* [Task instructions]:
Among the lines below, restate word for word only those from the line with "Where should I click to: Disable" through the line with "Expand details for arlisna.hcommons.org", with both end lines kept.

#####

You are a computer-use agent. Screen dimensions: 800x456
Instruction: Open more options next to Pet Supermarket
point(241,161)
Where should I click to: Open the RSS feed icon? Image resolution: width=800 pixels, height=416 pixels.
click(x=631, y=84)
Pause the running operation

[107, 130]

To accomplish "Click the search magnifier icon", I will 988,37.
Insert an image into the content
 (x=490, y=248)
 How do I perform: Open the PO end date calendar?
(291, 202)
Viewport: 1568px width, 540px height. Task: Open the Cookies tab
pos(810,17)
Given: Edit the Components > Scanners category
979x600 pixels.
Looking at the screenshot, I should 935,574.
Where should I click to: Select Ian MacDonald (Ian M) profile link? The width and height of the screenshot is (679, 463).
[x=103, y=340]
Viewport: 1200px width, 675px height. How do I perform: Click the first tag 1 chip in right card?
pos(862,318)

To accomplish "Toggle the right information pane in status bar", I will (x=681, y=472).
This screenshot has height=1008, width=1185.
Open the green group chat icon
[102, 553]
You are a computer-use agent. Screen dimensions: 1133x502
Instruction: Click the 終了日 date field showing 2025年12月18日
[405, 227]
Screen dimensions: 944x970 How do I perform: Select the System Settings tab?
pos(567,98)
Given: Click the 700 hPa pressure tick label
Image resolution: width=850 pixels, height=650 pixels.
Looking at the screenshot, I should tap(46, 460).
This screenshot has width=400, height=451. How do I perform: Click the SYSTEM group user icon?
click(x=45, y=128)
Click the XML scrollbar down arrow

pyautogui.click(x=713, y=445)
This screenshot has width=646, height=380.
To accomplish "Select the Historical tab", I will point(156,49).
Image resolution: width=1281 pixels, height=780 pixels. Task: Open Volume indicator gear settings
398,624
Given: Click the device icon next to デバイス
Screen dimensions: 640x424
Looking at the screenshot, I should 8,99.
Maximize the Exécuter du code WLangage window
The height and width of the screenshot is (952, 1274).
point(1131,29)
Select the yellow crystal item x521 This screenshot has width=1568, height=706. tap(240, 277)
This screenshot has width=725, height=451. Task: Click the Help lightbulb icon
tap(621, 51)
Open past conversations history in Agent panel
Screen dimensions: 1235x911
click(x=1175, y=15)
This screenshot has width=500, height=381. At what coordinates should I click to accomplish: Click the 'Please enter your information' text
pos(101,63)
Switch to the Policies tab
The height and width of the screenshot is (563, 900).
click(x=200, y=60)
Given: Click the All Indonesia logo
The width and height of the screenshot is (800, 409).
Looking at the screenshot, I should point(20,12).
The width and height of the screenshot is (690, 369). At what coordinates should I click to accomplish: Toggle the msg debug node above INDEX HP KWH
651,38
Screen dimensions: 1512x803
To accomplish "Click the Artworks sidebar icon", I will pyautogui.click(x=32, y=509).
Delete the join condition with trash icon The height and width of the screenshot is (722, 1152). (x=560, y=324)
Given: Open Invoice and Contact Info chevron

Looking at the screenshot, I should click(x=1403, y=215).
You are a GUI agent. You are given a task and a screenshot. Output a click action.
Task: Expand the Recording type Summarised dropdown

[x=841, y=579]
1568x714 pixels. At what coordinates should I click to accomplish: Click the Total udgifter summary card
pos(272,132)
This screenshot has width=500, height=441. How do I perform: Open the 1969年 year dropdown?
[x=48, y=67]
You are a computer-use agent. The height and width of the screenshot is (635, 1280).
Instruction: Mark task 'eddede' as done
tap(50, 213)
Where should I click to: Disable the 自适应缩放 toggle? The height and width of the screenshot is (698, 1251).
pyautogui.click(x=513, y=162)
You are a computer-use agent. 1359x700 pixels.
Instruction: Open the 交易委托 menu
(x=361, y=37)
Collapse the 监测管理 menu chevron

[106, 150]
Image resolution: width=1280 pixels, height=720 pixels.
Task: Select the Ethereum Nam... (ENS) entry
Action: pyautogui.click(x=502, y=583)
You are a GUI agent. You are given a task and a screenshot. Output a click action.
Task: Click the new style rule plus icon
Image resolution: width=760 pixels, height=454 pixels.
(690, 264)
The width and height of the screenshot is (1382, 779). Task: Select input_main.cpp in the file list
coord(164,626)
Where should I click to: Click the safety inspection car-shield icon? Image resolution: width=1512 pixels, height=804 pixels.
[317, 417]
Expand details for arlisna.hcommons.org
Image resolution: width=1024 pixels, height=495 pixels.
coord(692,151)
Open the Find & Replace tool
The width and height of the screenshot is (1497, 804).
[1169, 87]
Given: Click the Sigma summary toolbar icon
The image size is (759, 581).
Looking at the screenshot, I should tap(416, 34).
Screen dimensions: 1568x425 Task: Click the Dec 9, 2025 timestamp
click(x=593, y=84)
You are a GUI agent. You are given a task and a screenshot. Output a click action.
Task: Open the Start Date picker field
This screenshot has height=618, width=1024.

#####

* [Reply]:
Where should I click to: Disable the 自适应缩放 toggle? The height and width of the screenshot is (698, 1251).
pyautogui.click(x=513, y=162)
You are a computer-use agent. 1359x700 pixels.
Instruction: Open the 交易委托 menu
(x=361, y=37)
Collapse the 监测管理 menu chevron

[106, 150]
Image resolution: width=1280 pixels, height=720 pixels.
Task: Select the Ethereum Nam... (ENS) entry
Action: pyautogui.click(x=502, y=583)
You are a GUI agent. You are given a task and a screenshot. Output a click action.
Task: Click the new style rule plus icon
Image resolution: width=760 pixels, height=454 pixels.
(690, 264)
The width and height of the screenshot is (1382, 779). Task: Select input_main.cpp in the file list
coord(164,626)
Where should I click to: Click the safety inspection car-shield icon? Image resolution: width=1512 pixels, height=804 pixels.
[317, 417]
Expand details for arlisna.hcommons.org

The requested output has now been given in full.